EXERCISE
Please set down every entry below exactly as given.

(Saved entries)
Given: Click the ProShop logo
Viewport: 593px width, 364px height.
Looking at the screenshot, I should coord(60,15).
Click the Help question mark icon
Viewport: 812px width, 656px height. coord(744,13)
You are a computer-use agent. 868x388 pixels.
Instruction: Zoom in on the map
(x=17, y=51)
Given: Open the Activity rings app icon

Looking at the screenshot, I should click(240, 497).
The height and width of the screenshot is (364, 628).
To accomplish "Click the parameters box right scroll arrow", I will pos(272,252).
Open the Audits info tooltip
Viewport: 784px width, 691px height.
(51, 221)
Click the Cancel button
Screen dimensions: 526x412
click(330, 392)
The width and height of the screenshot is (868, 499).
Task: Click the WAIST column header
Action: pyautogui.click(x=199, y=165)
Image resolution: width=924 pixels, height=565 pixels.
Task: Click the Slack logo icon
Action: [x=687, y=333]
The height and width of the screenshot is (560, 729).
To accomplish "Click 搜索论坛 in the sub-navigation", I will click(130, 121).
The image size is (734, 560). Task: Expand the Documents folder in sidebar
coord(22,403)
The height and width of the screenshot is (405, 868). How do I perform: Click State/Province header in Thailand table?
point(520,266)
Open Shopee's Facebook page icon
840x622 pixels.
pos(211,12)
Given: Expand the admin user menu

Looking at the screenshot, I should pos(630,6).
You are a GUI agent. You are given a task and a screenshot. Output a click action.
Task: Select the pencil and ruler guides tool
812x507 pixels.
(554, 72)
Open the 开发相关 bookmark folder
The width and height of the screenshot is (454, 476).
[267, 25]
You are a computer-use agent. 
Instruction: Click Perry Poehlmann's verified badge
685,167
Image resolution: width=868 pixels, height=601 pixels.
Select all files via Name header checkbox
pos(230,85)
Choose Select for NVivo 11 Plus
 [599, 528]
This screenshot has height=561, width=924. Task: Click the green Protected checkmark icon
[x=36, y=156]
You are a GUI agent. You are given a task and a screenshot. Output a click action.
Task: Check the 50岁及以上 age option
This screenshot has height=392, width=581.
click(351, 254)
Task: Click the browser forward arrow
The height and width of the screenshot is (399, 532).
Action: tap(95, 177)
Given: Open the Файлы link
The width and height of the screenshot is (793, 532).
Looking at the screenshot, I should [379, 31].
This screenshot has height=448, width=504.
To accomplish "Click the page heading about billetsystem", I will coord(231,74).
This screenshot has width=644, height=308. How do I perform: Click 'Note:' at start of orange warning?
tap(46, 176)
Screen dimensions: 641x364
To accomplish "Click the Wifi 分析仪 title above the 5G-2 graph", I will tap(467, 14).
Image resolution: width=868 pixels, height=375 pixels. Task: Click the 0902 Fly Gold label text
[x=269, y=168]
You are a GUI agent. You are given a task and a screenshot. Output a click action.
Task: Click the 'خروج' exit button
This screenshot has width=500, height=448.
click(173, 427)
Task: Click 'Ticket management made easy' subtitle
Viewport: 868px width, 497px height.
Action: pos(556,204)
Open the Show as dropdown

RESULT OF THIS TASK
Given: Click the ProShop logo
Viewport: 593px width, 364px height.
Looking at the screenshot, I should coord(60,15).
Click the Help question mark icon
Viewport: 812px width, 656px height. coord(744,13)
You are a computer-use agent. 868x388 pixels.
Instruction: Zoom in on the map
(x=17, y=51)
Given: Open the Activity rings app icon

Looking at the screenshot, I should click(240, 497).
The height and width of the screenshot is (364, 628).
To accomplish "Click the parameters box right scroll arrow", I will pos(272,252).
Open the Audits info tooltip
Viewport: 784px width, 691px height.
(51, 221)
Click the Cancel button
Screen dimensions: 526x412
click(330, 392)
The width and height of the screenshot is (868, 499).
Task: Click the WAIST column header
Action: pyautogui.click(x=199, y=165)
Image resolution: width=924 pixels, height=565 pixels.
Task: Click the Slack logo icon
Action: [x=687, y=333]
The height and width of the screenshot is (560, 729).
To accomplish "Click 搜索论坛 in the sub-navigation", I will click(130, 121).
The image size is (734, 560). Task: Expand the Documents folder in sidebar
coord(22,403)
The height and width of the screenshot is (405, 868). How do I perform: Click State/Province header in Thailand table?
point(520,266)
Open Shopee's Facebook page icon
840x622 pixels.
pos(211,12)
Given: Expand the admin user menu

Looking at the screenshot, I should pos(630,6).
You are a GUI agent. You are given a task and a screenshot. Output a click action.
Task: Select the pencil and ruler guides tool
812x507 pixels.
(554, 72)
Open the 开发相关 bookmark folder
The width and height of the screenshot is (454, 476).
[267, 25]
You are a computer-use agent. 
Instruction: Click Perry Poehlmann's verified badge
685,167
Image resolution: width=868 pixels, height=601 pixels.
Select all files via Name header checkbox
pos(230,85)
Choose Select for NVivo 11 Plus
 [599, 528]
This screenshot has height=561, width=924. Task: Click the green Protected checkmark icon
[x=36, y=156]
You are a GUI agent. You are given a task and a screenshot. Output a click action.
Task: Check the 50岁及以上 age option
This screenshot has height=392, width=581.
click(351, 254)
Task: Click the browser forward arrow
The height and width of the screenshot is (399, 532).
Action: tap(95, 177)
Given: Open the Файлы link
The width and height of the screenshot is (793, 532).
Looking at the screenshot, I should [379, 31].
This screenshot has height=448, width=504.
To accomplish "Click the page heading about billetsystem", I will coord(231,74).
This screenshot has width=644, height=308. How do I perform: Click 'Note:' at start of orange warning?
tap(46, 176)
Screen dimensions: 641x364
To accomplish "Click the Wifi 分析仪 title above the 5G-2 graph", I will tap(467, 14).
Image resolution: width=868 pixels, height=375 pixels. Task: Click the 0902 Fly Gold label text
[x=269, y=168]
You are a GUI agent. You are given a task and a screenshot. Output a click action.
Task: Click the 'خروج' exit button
This screenshot has width=500, height=448.
click(173, 427)
Task: Click 'Ticket management made easy' subtitle
Viewport: 868px width, 497px height.
Action: pos(556,204)
Open the Show as dropdown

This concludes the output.